Il presidente della Coldiretti, Ettore Prandini, in un convegno dell’Anbi che si è svolto ieri su “Sicurezza alimentare e qualità delle risorse idriche” ha rilevato la perdita fino al 30% del raccolto di grano relativo alle semine autunnali con un bilancio ancora peggiore per quanto riguarda le semine primaverili. Per alcune colture i danni sono nell’ordine del 50%.

L’impennata della colonnina di mercurio sta mettendo in ginocchio infatti tutti i principali comparti agricoli e gli allevamenti. Nelle stalle lo stress ha ridotto del 10% la produzione di latte. E così sono entrati in funzione ventilatori e doccette refrigeranti che “salvano” gli animali, ma appesantiscono i costi aziendali per i maggiori consumi di acqua ed energia. In una lettera al Presidente del Consiglio, Mario Draghi, la Coldiretti ha chiesto la dichiarazione dello stato di emergenza e “l’intervento del sistema della Protezione civile per coordinare tutti i soggetti coinvolti, Regioni interessate, Autorità di bacino e Consorzi di bonifica, e cooperare per una gestione unitaria del bilancio idrico”.

Ma accanto alle misure di emergenza il presidente dell’organizzazione ha anche sollecitato l’avvio di un piano strutturale per raccogliere l’acqua piovana (oggi se ne perde l’89%) e distribuirla nei periodi di secca come questo. Già arrivando alla conservazione del 50% si potrebbe evitare di arrivare a situazioni di crisi come quella che stanno affrontando le campagne. D’altra parte caldo tropicale e precipitazioni violente fanno parte del quadro disegnato dai cambiamenti climatici e il conto che l’Italia ha pagato per questi eventi estremi è stato calcolata dalla Coldiretti in 10 miliardi negli ultimi 10 anni. “La situazione è drammatica” è l’allarme lanciato da Massimo Gargano, direttore generale di Anbi (Associazione nazionale Consorzi di gestione e tutela del territorio e acque irrigue), che ha denunciato acque salate penetrate nel Po per oltre 20 chilometri a causa del cuneo salino, 10 gradi e mezzo di temperatura sulla vetta del Monte Bianco, quando nel 2009 si gridò all’allarme per 6 e mezzo, autobotti in alcune regioni, acqua razionata per l’agricoltura e danni previsti per oltre 2 miliardi.

Un contesto che obbliga a una sola scelta: programmare nuovi investimenti.
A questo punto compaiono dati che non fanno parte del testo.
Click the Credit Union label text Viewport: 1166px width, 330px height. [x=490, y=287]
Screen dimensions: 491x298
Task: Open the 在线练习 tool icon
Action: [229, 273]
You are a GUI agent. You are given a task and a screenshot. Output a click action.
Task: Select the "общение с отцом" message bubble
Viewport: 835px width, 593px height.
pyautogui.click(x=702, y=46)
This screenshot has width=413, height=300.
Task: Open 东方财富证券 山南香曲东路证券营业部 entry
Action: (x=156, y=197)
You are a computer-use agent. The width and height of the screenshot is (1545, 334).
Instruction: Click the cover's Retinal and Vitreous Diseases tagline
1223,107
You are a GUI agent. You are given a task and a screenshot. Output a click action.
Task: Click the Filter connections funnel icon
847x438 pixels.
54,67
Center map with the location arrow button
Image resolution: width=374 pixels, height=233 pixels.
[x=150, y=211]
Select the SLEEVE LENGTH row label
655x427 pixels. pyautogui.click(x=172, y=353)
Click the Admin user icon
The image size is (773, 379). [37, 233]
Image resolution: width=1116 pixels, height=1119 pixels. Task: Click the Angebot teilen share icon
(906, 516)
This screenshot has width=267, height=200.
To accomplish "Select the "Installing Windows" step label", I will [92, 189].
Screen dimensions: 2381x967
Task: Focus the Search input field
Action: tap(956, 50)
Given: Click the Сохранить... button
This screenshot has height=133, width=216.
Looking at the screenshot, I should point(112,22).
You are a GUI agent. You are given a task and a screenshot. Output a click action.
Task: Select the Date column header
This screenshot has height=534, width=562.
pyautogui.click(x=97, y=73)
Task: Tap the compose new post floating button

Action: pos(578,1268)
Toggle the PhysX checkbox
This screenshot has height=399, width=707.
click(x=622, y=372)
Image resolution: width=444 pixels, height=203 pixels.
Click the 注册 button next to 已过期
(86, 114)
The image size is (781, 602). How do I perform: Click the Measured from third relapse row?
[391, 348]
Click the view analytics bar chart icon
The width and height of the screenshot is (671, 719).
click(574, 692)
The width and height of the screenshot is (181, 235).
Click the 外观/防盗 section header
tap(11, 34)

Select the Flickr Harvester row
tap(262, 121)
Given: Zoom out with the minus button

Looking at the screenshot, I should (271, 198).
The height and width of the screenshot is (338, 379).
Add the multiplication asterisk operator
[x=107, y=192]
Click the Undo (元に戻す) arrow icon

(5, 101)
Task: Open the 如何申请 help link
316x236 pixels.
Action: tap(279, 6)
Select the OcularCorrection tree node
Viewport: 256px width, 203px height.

Gargano ha ricordato che Anbi e Coldiretti hanno da tempo messo a punto il “Piano laghetti” per creare bacini di accumulo su tutto il territorio. Inoltre Anbi ha anche lanciato la proposta di utilizzare le acque reflue depurate per l’irrigazione agricola. Acqua scarsa vuol dire non solo raccolti bruciati, ma anche rese produttive tagliate in un momento segnato dai prezzi in volata e dalla scarsità degli approvvigionamenti per i commerci impazziti a causa del conflitto.

Oggi quasi il 28% del territorio nazionale è a rischio desertificazione. Un’emergenza tipica del Mezzogiorno, ma che è “emigrata” anche al Nord dove la grande sete assedia città e campagne, con autobotti e razionamenti in case, orti e giardini, fiumi in secca, laghi svuotati e campi arsi con danni di oltre due miliardi. Solo destinando l’acqua all’agricoltura si potrà implementare la superficie coltivata, non solo i 200mila ettari sbloccati dall’Unione europea, ma anche gli 800mila che sono stati persi nel corso degli ultimi anni. E che sono anche la causa degli incendi. Abbandono e degrado, con la mancanza del presidio degli agricoltori, spianano infatti la strada ai fuochi.

L’analisi della Coldiretti su dati Effis, in riferimento all’ultima ondata di caldo con temperature oltre i 40 gradi portate dall’anticiclone Caronte, ha evidenziato la moltiplicazione dei roghi dalla Liguria alla Sardegna, dalla Toscana alla Puglia, con più di un incendio ogni due giorni dall’inizio del 2022. Nel 2021 sono stati inceneriti 150mila ettari e dal Nord al Sud si sono contate 659 tempeste di fuoco. E la prospettiva quest’anno è di una catastrofe climatica peggiore di quella del 2003 che ha decimato le produzioni agricole. Afa e fuoco non fanno che infiammare l’inflazione e insieme con le super bollette “servono” così un cocktail avvelenato ai consumatori.